NAIROBI, Kenya – A total of 540 employers stopped contributing to the National Social Security Fund (NSSF) in the financial year ending June 2024, marking the first such decline since the COVID-19 pandemic.
The NSSF’s latest annual report shows that active employers fell from 78,549 to 78,009, highlighting the growing pressure businesses face amid a harsh economic environment that has forced some to shut down operations altogether.
“During the same period, active employers reduced by 540 to settle at 78,009 from 78,549. This is a negative development, and management has put measures to ensure the trend is reversed in the next financial year,” the report reads.
While the drop is smaller than the 1,131 firms that exited during the peak of the pandemic in 2020, it underscores a fresh wave of stress across the business sector.
Signs of Economic Strain
Data from the Business Registration Service (BRS) further paints a bleak picture. In the same period:
- 1,817 companies applied to be struck off the register,
- 9 firms sought voluntary liquidation,
- 20 were placed under court-ordered liquidation,
- 14 went into administration,
- 6 faced administrative receivership, and
- 15 filed for bankruptcy.
These developments have been attributed to a combination of high interest rates, youth-led protests over the Finance Bill, and widespread flooding that disrupted infrastructure and business operations.
The economy grew by just 4.7 per cent last year, its slowest pace since 2020, down from 5.7 per cent in 2022.
Mixed Signals from Membership and Registration Data
Despite the drop in employer numbers, individual NSSF contributors rose by 369,934, reaching a record 3.3 million.
The report attributes the 12 per cent increase to the onboarding of civil servants who were previously outside the fund’s coverage.

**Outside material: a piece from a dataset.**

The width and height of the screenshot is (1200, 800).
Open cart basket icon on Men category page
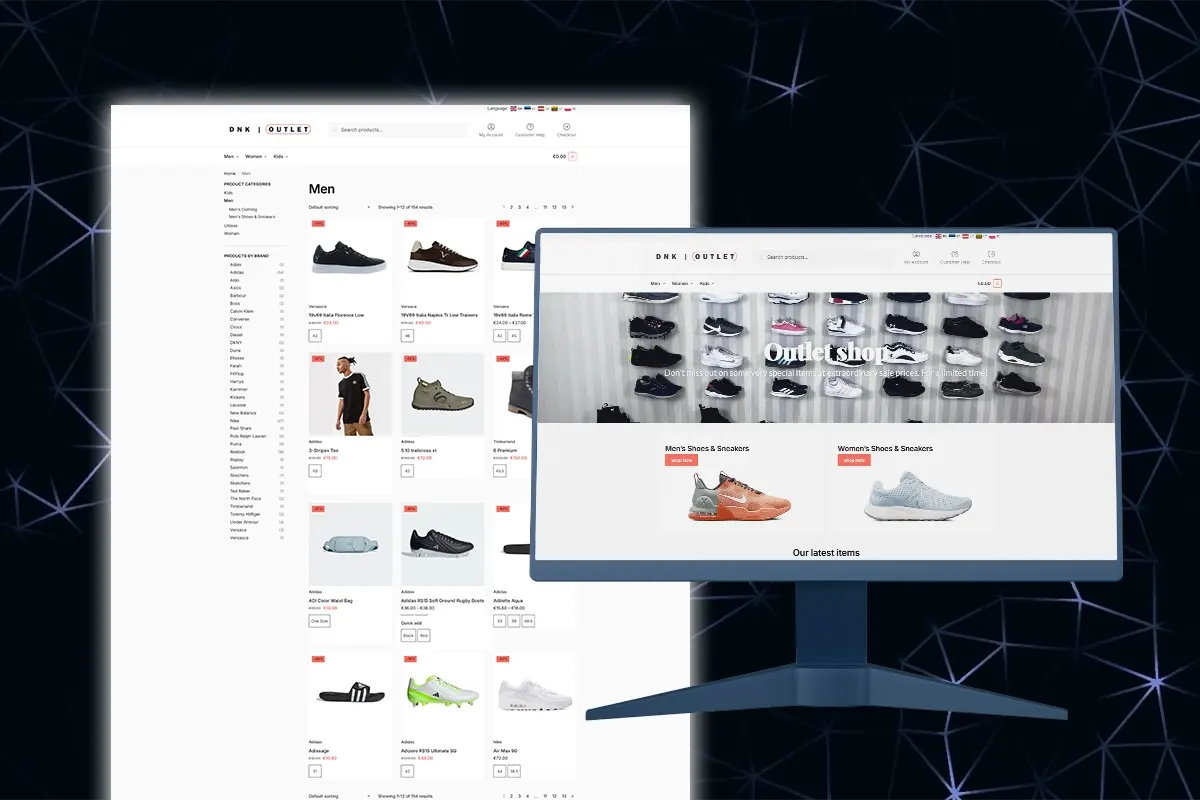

However, new business registrations declined by 7.6 per cent in 2024, reversing a 2.9 per cent increase recorded the previous year—another signal of waning investor and entrepreneurial confidence.
Treasury: Optimism Ahead
The National Treasury has blamed the slowdown on a cocktail of external shocks, including costly borrowing, natural disasters, and political unrest.
However, it expects a turnaround, projecting 5.4 per cent GDP growth in 2025, buoyed by easing interest rates after the Central Bank cut its benchmark rate by 300 basis points to 10 per cent.